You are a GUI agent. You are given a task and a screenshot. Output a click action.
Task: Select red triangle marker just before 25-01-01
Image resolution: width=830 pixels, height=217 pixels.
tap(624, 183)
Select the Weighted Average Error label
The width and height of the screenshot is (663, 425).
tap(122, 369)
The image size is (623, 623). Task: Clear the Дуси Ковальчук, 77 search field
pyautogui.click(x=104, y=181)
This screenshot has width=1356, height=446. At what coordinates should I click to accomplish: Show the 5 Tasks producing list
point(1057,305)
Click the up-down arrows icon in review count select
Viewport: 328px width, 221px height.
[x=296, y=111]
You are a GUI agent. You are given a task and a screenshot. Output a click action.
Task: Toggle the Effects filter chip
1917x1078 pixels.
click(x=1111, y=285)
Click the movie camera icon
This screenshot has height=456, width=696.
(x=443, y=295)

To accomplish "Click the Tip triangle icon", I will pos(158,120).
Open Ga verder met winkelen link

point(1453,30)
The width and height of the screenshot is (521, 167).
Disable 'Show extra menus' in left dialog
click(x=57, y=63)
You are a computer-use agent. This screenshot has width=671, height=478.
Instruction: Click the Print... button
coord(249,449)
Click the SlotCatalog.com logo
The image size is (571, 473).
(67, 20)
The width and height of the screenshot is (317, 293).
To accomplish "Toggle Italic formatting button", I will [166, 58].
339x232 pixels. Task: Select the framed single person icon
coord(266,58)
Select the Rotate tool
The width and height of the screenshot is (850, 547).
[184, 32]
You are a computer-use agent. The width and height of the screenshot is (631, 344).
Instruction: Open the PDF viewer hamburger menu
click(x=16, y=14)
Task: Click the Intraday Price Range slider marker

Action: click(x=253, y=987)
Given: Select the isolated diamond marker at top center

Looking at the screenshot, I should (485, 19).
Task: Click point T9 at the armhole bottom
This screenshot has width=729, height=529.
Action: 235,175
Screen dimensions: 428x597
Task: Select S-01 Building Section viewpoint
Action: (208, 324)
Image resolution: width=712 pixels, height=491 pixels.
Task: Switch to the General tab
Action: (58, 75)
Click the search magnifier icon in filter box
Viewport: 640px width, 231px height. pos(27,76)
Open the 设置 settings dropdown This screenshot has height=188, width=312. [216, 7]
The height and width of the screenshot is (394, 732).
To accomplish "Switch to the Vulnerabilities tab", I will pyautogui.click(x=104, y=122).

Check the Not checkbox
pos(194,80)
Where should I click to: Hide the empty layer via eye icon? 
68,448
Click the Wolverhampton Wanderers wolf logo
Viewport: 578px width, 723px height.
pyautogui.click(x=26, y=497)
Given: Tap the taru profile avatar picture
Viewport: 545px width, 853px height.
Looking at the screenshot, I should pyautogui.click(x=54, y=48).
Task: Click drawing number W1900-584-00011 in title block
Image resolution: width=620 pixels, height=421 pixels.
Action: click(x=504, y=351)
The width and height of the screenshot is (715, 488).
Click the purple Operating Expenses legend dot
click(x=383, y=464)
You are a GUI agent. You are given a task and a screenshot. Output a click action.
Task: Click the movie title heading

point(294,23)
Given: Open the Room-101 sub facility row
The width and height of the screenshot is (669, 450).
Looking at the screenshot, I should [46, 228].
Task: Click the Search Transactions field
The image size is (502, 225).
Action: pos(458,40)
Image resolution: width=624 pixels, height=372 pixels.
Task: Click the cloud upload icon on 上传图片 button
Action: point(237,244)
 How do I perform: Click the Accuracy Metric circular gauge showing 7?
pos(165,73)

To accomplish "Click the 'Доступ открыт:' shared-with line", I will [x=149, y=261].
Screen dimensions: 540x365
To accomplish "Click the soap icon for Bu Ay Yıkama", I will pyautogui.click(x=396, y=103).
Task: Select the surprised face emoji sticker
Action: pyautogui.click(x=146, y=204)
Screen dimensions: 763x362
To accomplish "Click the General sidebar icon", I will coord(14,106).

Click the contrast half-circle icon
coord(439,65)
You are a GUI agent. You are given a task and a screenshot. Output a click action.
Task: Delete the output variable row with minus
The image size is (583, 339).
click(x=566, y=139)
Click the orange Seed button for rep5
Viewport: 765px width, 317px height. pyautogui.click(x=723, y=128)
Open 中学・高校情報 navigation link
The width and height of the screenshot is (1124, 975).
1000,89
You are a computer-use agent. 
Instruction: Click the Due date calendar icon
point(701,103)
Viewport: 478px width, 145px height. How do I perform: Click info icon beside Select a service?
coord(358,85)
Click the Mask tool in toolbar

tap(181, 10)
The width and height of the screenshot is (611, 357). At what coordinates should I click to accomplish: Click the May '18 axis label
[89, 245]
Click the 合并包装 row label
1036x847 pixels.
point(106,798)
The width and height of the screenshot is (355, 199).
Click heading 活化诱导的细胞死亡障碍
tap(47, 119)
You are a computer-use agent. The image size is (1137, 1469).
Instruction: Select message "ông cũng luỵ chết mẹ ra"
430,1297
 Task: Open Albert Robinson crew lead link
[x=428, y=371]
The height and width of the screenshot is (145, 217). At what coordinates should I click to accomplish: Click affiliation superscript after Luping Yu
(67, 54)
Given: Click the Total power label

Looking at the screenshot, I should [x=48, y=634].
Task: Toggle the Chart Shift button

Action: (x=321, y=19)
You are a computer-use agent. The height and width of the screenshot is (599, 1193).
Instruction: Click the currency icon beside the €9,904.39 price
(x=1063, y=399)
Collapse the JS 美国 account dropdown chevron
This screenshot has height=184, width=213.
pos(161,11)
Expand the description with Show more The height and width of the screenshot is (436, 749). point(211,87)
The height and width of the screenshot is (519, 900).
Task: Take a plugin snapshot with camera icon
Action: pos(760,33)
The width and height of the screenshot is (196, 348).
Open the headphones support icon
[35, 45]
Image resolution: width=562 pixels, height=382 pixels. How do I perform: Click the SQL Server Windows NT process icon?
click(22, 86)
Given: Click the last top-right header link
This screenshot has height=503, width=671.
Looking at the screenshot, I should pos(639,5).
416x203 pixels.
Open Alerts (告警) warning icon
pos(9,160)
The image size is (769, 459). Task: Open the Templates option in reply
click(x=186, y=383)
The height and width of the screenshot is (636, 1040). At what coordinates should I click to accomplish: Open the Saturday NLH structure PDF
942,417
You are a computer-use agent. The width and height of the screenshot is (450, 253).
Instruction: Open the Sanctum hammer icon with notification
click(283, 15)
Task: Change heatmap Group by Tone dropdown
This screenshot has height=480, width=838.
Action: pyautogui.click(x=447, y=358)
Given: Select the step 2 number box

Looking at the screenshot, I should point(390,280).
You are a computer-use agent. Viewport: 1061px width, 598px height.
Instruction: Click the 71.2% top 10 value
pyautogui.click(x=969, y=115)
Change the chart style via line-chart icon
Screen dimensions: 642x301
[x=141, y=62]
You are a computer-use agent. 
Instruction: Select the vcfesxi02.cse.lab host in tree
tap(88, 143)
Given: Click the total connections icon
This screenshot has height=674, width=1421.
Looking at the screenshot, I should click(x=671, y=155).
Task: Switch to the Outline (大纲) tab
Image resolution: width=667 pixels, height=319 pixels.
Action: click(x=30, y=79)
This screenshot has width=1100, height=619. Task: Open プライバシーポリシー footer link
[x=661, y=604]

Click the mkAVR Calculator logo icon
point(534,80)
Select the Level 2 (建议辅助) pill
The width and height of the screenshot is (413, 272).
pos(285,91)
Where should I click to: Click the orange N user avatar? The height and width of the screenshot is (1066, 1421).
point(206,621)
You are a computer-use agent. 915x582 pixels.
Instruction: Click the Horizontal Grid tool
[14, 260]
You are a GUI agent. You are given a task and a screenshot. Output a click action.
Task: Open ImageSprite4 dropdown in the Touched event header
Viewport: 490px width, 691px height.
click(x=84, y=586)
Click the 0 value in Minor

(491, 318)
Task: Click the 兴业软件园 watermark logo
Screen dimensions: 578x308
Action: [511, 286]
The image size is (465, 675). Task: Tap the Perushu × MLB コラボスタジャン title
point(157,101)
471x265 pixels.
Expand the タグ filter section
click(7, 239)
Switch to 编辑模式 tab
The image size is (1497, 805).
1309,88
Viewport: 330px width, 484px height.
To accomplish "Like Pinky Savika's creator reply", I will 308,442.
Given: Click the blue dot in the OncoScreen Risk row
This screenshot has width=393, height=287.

§

• **Task instructions**
Using the entries above, quote each line verbatim from the first through the line that contains "Task: Click point T9 at the armhole bottom".

• **The completed task**
You are a GUI agent. You are given a task and a screenshot. Output a click action.
Task: Select red triangle marker just before 25-01-01
Image resolution: width=830 pixels, height=217 pixels.
tap(624, 183)
Select the Weighted Average Error label
The width and height of the screenshot is (663, 425).
tap(122, 369)
The image size is (623, 623). Task: Clear the Дуси Ковальчук, 77 search field
pyautogui.click(x=104, y=181)
This screenshot has width=1356, height=446. At what coordinates should I click to accomplish: Show the 5 Tasks producing list
point(1057,305)
Click the up-down arrows icon in review count select
Viewport: 328px width, 221px height.
[x=296, y=111]
You are a GUI agent. You are given a task and a screenshot. Output a click action.
Task: Toggle the Effects filter chip
1917x1078 pixels.
click(x=1111, y=285)
Click the movie camera icon
This screenshot has height=456, width=696.
(x=443, y=295)

To accomplish "Click the Tip triangle icon", I will pos(158,120).
Open Ga verder met winkelen link

point(1453,30)
The width and height of the screenshot is (521, 167).
Disable 'Show extra menus' in left dialog
click(x=57, y=63)
You are a computer-use agent. This screenshot has width=671, height=478.
Instruction: Click the Print... button
coord(249,449)
Click the SlotCatalog.com logo
The image size is (571, 473).
(67, 20)
The width and height of the screenshot is (317, 293).
To accomplish "Toggle Italic formatting button", I will [166, 58].
339x232 pixels. Task: Select the framed single person icon
coord(266,58)
Select the Rotate tool
The width and height of the screenshot is (850, 547).
[184, 32]
You are a computer-use agent. The width and height of the screenshot is (631, 344).
Instruction: Open the PDF viewer hamburger menu
click(x=16, y=14)
Task: Click the Intraday Price Range slider marker

Action: click(x=253, y=987)
Given: Select the isolated diamond marker at top center

Looking at the screenshot, I should (485, 19).
Task: Click point T9 at the armhole bottom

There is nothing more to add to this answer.